By Nicholas Wesley Yee, CPA
Director of Research at Gradient Analytics
With the 2016 U.S. Presidential Elections coming into the final stretch, Gradient Analytics (a forensic accounting research firm, and a wholly-owned subsidiary of Sabrient Systems) recently published a tax issue commentary for its institutional clients. Included was discussion of the possible impact of each of the two major candidates on the tax code.
The U.S. Tax Code has evolved, in part, as a mechanism to shape economic and political agendas. Similar to the “code” in a computer program, over the years the U.S. Tax Code has experienced numerous modifications, additions, and pet projects of politicians that were built upon the existing code. And similar to a computer program, the continuous accretion of line items to the original code can cause issues that reverberate throughout the entire program. There comes a time when it is more beneficial to scrap the old code and start from scratch so that the entire program can be built harmoniously in nature. While easy enough for a programmer to achieve, the political obstacles that would have to be dealt with in a complete tax code rewrite would likely prove to be too much to overcome. Which leads us to the current presidential candidates and their thoughts on the situation. Read on….

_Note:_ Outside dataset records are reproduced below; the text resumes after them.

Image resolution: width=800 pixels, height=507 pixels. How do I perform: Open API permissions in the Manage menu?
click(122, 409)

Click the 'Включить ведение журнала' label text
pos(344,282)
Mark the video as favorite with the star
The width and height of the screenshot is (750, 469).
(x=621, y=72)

The 2016 U.S. presidential campaign has seen a great deal of focus on corporate taxes both domestically and abroad. While this hot button topic continues to engage both sides of the aisle, definitive plans for reform remain elusive in this political environment. Moreover, the advocated course of action for each candidate implies a great deal of leeway in the application of law and a willingness of the legislature to cooperate. Below is a graphic outlining each candidate’s proposed corporate tax plan and how their proposals would impact the existing Tax Code:
Hillary Clinton plans to use executive authority to punish companies practicing “earnings stripping” and is also calling for a general crackdown on companies attempting to avoid taxes through various tax strategies. Mrs. Clinton intends to achieve this through a reclassification of intercompany debt as equity, effectively removing its tax benefits. She also intends to require a foreign entity purchasing a U.S. firm to control 50% of the combined entity (presently 20%), effectively preventing U.S. companies from merging with a smaller foreign firm to minimize their corporate tax liabilities. Moreover, Mrs. Clinton would go forward with implementation of an “exit tax” to capture undistributed foreign earnings of firms undertaking an inversion. Mrs. Clinton’s inversion reform plan does not explicitly outlaw inversions, but rather makes them a forward-looking managerial decision, which considers both the (higher) costs and benefits of such an action. Additionally, she introduced a plan to incentivize profit sharing by providing a two-year tax credit equal to 15% of the profits shared.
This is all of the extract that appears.